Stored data

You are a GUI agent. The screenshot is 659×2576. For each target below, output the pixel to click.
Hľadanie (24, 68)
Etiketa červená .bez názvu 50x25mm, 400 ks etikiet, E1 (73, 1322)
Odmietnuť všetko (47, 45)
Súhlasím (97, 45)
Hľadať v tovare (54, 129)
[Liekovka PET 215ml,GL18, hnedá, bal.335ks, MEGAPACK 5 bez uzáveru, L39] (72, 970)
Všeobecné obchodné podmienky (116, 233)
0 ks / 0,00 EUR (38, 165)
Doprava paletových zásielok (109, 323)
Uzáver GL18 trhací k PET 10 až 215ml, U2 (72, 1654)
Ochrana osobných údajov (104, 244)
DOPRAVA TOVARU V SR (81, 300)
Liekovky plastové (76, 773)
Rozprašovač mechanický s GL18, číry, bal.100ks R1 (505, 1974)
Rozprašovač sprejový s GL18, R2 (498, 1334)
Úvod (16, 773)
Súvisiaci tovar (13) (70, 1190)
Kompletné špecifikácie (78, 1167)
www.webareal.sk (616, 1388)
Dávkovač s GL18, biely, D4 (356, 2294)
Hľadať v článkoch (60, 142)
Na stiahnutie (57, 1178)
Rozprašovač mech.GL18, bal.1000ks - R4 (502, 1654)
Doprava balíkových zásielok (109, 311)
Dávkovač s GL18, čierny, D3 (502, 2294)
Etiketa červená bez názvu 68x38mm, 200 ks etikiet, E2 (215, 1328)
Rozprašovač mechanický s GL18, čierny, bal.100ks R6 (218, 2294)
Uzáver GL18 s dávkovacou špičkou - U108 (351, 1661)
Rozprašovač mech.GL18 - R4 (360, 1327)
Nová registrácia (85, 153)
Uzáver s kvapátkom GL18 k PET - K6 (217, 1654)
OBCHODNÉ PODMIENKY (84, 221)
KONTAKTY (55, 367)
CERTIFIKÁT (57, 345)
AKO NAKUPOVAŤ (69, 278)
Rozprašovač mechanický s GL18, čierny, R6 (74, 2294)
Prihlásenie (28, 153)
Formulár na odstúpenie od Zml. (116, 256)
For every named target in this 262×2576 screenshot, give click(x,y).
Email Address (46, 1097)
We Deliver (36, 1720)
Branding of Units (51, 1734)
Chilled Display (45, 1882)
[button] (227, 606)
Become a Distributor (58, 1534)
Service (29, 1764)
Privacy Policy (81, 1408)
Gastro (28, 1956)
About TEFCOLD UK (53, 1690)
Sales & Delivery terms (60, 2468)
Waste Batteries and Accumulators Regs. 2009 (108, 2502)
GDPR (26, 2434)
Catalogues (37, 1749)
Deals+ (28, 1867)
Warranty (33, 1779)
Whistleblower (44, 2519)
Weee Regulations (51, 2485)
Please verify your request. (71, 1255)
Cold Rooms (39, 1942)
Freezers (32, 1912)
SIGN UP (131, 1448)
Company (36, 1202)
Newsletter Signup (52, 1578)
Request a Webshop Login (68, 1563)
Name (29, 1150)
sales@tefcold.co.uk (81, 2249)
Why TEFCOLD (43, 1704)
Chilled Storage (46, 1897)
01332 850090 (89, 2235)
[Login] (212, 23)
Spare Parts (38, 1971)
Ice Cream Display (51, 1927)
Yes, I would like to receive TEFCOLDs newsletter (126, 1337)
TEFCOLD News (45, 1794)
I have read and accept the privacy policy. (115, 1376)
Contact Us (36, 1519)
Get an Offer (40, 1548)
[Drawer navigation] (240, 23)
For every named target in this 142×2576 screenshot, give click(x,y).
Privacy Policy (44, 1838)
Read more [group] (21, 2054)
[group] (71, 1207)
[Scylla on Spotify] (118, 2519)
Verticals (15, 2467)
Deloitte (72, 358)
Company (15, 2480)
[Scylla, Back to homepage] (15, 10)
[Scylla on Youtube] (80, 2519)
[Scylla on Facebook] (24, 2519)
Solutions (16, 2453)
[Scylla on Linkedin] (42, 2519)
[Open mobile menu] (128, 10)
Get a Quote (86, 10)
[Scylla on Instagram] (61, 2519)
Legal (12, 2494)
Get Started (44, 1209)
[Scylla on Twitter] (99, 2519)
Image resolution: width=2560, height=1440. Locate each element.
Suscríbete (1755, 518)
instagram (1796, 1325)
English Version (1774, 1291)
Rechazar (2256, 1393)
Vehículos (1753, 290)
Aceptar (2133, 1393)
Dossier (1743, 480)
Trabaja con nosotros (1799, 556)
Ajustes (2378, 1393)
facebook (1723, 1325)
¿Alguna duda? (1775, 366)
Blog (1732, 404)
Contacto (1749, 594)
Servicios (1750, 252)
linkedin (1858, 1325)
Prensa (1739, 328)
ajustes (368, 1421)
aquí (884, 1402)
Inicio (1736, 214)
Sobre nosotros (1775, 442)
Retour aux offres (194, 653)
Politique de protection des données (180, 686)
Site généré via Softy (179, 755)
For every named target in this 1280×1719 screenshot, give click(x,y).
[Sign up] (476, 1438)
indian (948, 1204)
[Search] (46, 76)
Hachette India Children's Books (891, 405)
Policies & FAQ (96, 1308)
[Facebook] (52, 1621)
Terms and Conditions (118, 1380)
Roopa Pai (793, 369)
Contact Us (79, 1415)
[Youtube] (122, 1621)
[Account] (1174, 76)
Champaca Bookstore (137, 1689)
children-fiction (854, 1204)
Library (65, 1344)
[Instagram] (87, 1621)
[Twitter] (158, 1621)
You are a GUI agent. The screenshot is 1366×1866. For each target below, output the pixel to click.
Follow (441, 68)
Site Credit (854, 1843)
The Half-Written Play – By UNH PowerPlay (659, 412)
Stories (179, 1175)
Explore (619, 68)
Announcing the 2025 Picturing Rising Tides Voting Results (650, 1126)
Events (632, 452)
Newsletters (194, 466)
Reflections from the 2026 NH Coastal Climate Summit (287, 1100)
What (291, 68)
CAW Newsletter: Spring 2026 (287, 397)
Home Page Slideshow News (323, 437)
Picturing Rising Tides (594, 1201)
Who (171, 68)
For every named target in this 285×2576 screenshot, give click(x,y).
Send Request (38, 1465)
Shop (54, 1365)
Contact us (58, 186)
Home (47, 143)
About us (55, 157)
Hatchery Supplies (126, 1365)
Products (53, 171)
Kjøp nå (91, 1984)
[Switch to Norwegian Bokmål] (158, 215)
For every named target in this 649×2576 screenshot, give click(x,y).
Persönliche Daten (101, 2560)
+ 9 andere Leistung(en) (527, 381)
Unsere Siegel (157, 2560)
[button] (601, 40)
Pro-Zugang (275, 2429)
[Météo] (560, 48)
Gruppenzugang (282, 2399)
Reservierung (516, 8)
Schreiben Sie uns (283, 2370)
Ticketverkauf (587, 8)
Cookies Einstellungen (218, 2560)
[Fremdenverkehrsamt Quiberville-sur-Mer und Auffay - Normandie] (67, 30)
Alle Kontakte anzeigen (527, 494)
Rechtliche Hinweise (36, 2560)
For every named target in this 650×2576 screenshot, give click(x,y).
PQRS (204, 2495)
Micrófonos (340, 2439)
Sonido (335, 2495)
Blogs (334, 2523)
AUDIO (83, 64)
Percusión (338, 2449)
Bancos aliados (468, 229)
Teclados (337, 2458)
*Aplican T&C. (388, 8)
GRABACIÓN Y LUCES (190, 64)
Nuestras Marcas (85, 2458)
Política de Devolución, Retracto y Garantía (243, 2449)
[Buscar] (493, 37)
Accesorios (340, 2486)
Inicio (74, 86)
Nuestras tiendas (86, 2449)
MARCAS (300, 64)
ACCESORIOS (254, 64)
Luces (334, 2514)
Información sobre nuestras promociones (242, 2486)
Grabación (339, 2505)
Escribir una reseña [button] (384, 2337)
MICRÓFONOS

What you will do: All of the data shown above must be copied exactly.

Expected answer:
You are a GUI agent. The screenshot is 659×2576. For each target below, output the pixel to click.
Hľadanie (24, 68)
Etiketa červená .bez názvu 50x25mm, 400 ks etikiet, E1 (73, 1322)
Odmietnuť všetko (47, 45)
Súhlasím (97, 45)
Hľadať v tovare (54, 129)
[Liekovka PET 215ml,GL18, hnedá, bal.335ks, MEGAPACK 5 bez uzáveru, L39] (72, 970)
Všeobecné obchodné podmienky (116, 233)
0 ks / 0,00 EUR (38, 165)
Doprava paletových zásielok (109, 323)
Uzáver GL18 trhací k PET 10 až 215ml, U2 (72, 1654)
Ochrana osobných údajov (104, 244)
DOPRAVA TOVARU V SR (81, 300)
Liekovky plastové (76, 773)
Rozprašovač mechanický s GL18, číry, bal.100ks R1 (505, 1974)
Rozprašovač sprejový s GL18, R2 (498, 1334)
Úvod (16, 773)
Súvisiaci tovar (13) (70, 1190)
Kompletné špecifikácie (78, 1167)
www.webareal.sk (616, 1388)
Dávkovač s GL18, biely, D4 (356, 2294)
Hľadať v článkoch (60, 142)
Na stiahnutie (57, 1178)
Rozprašovač mech.GL18, bal.1000ks - R4 (502, 1654)
Doprava balíkových zásielok (109, 311)
Dávkovač s GL18, čierny, D3 (502, 2294)
Etiketa červená bez názvu 68x38mm, 200 ks etikiet, E2 (215, 1328)
Rozprašovač mechanický s GL18, čierny, bal.100ks R6 (218, 2294)
Uzáver GL18 s dávkovacou špičkou - U108 (351, 1661)
Rozprašovač mech.GL18 - R4 (360, 1327)
Nová registrácia (85, 153)
Uzáver s kvapátkom GL18 k PET - K6 (217, 1654)
OBCHODNÉ PODMIENKY (84, 221)
KONTAKTY (55, 367)
CERTIFIKÁT (57, 345)
AKO NAKUPOVAŤ (69, 278)
Rozprašovač mechanický s GL18, čierny, R6 (74, 2294)
Prihlásenie (28, 153)
Formulár na odstúpenie od Zml. (116, 256)
For every named target in this 262×2576 screenshot, give click(x,y).
Email Address (46, 1097)
We Deliver (36, 1720)
Branding of Units (51, 1734)
Chilled Display (45, 1882)
[button] (227, 606)
Become a Distributor (58, 1534)
Service (29, 1764)
Privacy Policy (81, 1408)
Gastro (28, 1956)
About TEFCOLD UK (53, 1690)
Sales & Delivery terms (60, 2468)
Waste Batteries and Accumulators Regs. 2009 (108, 2502)
GDPR (26, 2434)
Catalogues (37, 1749)
Deals+ (28, 1867)
Warranty (33, 1779)
Whistleblower (44, 2519)
Weee Regulations (51, 2485)
Please verify your request. (71, 1255)
Cold Rooms (39, 1942)
Freezers (32, 1912)
SIGN UP (131, 1448)
Company (36, 1202)
Newsletter Signup (52, 1578)
Request a Webshop Login (68, 1563)
Name (29, 1150)
sales@tefcold.co.uk (81, 2249)
Why TEFCOLD (43, 1704)
Chilled Storage (46, 1897)
01332 850090 (89, 2235)
[Login] (212, 23)
Spare Parts (38, 1971)
Ice Cream Display (51, 1927)
Yes, I would like to receive TEFCOLDs newsletter (126, 1337)
TEFCOLD News (45, 1794)
I have read and accept the privacy policy. (115, 1376)
Contact Us (36, 1519)
Get an Offer (40, 1548)
[Drawer navigation] (240, 23)
For every named target in this 142×2576 screenshot, give click(x,y).
Privacy Policy (44, 1838)
Read more [group] (21, 2054)
[group] (71, 1207)
[Scylla on Spotify] (118, 2519)
Verticals (15, 2467)
Deloitte (72, 358)
Company (15, 2480)
[Scylla, Back to homepage] (15, 10)
[Scylla on Youtube] (80, 2519)
[Scylla on Facebook] (24, 2519)
Solutions (16, 2453)
[Scylla on Linkedin] (42, 2519)
[Open mobile menu] (128, 10)
Get a Quote (86, 10)
[Scylla on Instagram] (61, 2519)
Legal (12, 2494)
Get Started (44, 1209)
[Scylla on Twitter] (99, 2519)
Image resolution: width=2560, height=1440. Locate each element.
Suscríbete (1755, 518)
instagram (1796, 1325)
English Version (1774, 1291)
Rechazar (2256, 1393)
Vehículos (1753, 290)
Aceptar (2133, 1393)
Dossier (1743, 480)
Trabaja con nosotros (1799, 556)
Ajustes (2378, 1393)
facebook (1723, 1325)
¿Alguna duda? (1775, 366)
Blog (1732, 404)
Contacto (1749, 594)
Servicios (1750, 252)
linkedin (1858, 1325)
Prensa (1739, 328)
ajustes (368, 1421)
aquí (884, 1402)
Inicio (1736, 214)
Sobre nosotros (1775, 442)
Retour aux offres (194, 653)
Politique de protection des données (180, 686)
Site généré via Softy (179, 755)
For every named target in this 1280×1719 screenshot, give click(x,y).
[Sign up] (476, 1438)
indian (948, 1204)
[Search] (46, 76)
Hachette India Children's Books (891, 405)
Policies & FAQ (96, 1308)
[Facebook] (52, 1621)
Terms and Conditions (118, 1380)
Roopa Pai (793, 369)
Contact Us (79, 1415)
[Youtube] (122, 1621)
[Account] (1174, 76)
Champaca Bookstore (137, 1689)
children-fiction (854, 1204)
Library (65, 1344)
[Instagram] (87, 1621)
[Twitter] (158, 1621)
You are a GUI agent. The screenshot is 1366×1866. For each target below, output the pixel to click.
Follow (441, 68)
Site Credit (854, 1843)
The Half-Written Play – By UNH PowerPlay (659, 412)
Stories (179, 1175)
Explore (619, 68)
Announcing the 2025 Picturing Rising Tides Voting Results (650, 1126)
Events (632, 452)
Newsletters (194, 466)
Reflections from the 2026 NH Coastal Climate Summit (287, 1100)
What (291, 68)
CAW Newsletter: Spring 2026 (287, 397)
Home Page Slideshow News (323, 437)
Picturing Rising Tides (594, 1201)
Who (171, 68)
For every named target in this 285×2576 screenshot, give click(x,y).
Send Request (38, 1465)
Shop (54, 1365)
Contact us (58, 186)
Home (47, 143)
About us (55, 157)
Hatchery Supplies (126, 1365)
Products (53, 171)
Kjøp nå (91, 1984)
[Switch to Norwegian Bokmål] (158, 215)
For every named target in this 649×2576 screenshot, give click(x,y).
Persönliche Daten (101, 2560)
+ 9 andere Leistung(en) (527, 381)
Unsere Siegel (157, 2560)
[button] (601, 40)
Pro-Zugang (275, 2429)
[Météo] (560, 48)
Gruppenzugang (282, 2399)
Reservierung (516, 8)
Schreiben Sie uns (283, 2370)
Ticketverkauf (587, 8)
Cookies Einstellungen (218, 2560)
[Fremdenverkehrsamt Quiberville-sur-Mer und Auffay - Normandie] (67, 30)
Alle Kontakte anzeigen (527, 494)
Rechtliche Hinweise (36, 2560)
For every named target in this 650×2576 screenshot, give click(x,y).
PQRS (204, 2495)
Micrófonos (340, 2439)
Sonido (335, 2495)
Blogs (334, 2523)
AUDIO (83, 64)
Percusión (338, 2449)
Bancos aliados (468, 229)
Teclados (337, 2458)
*Aplican T&C. (388, 8)
GRABACIÓN Y LUCES (190, 64)
Nuestras Marcas (85, 2458)
Política de Devolución, Retracto y Garantía (243, 2449)
[Buscar] (493, 37)
Accesorios (340, 2486)
Inicio (74, 86)
Nuestras tiendas (86, 2449)
MARCAS (300, 64)
ACCESORIOS (254, 64)
Luces (334, 2514)
Información sobre nuestras promociones (242, 2486)
Grabación (339, 2505)
Escribir una reseña [button] (384, 2337)
MICRÓFONOS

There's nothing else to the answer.